● **Fragmento propuesto**
◇ ◇ ◇ ◇ ◇

Los estadounidenses tampoco se han privado de escribir sobre su desencanto, desesperanza y ansiedad. El pesimismo es una parte bien reconocible del legado cultural estadounidense: la desafección por la sociedad de referencia y la huida, el aire autodestructivo de los personajes, la traición, las conspiraciones y profecías, la figura del criminal solitario y el crimen organizado, los héroes muy a su pesar o las comunidades abúlicas que resisten y sobreviven.

El libro Las uvas de la ira de John Steinbeck (1939) empujaba al lector hasta la cotidianidad de asuntos universales como la guerra, el totalitarismo, el hambre, el desempleo, la desesperación… La ira de Steinbeck se rebajaba al sustrato de la experiencia con nombre propio. Steinbeck muestra que el dogma de la democracia americana es irrelevante (y hasta obsceno) cuando sus hijos caen en el camino muertos por el hambre.

◇ ◇ ◇ ◇ ◇

● **Ejercicio**
¿En qué año se publicó Las uvas de la ira, según el fragmento propuesto?

● **Registros almacenados**

◇ ◇ ◇ ◇ ◇

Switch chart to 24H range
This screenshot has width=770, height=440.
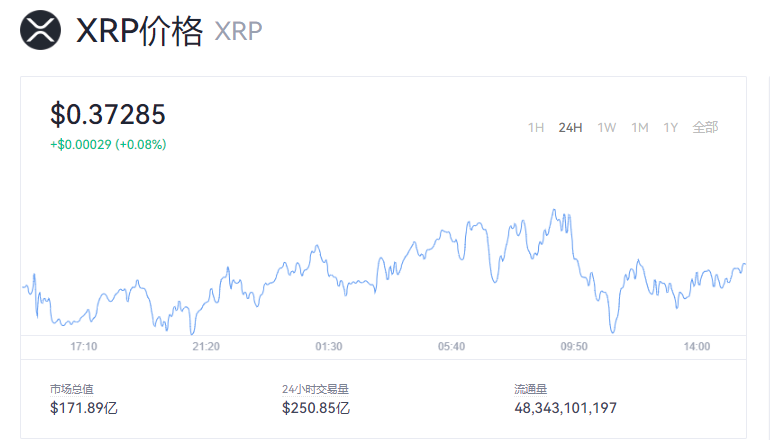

◇ ◇ ◇ ◇ ◇

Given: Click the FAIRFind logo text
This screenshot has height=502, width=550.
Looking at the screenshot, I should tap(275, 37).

◇ ◇ ◇ ◇ ◇

● **Respuesta del ejercicio**
En 1939.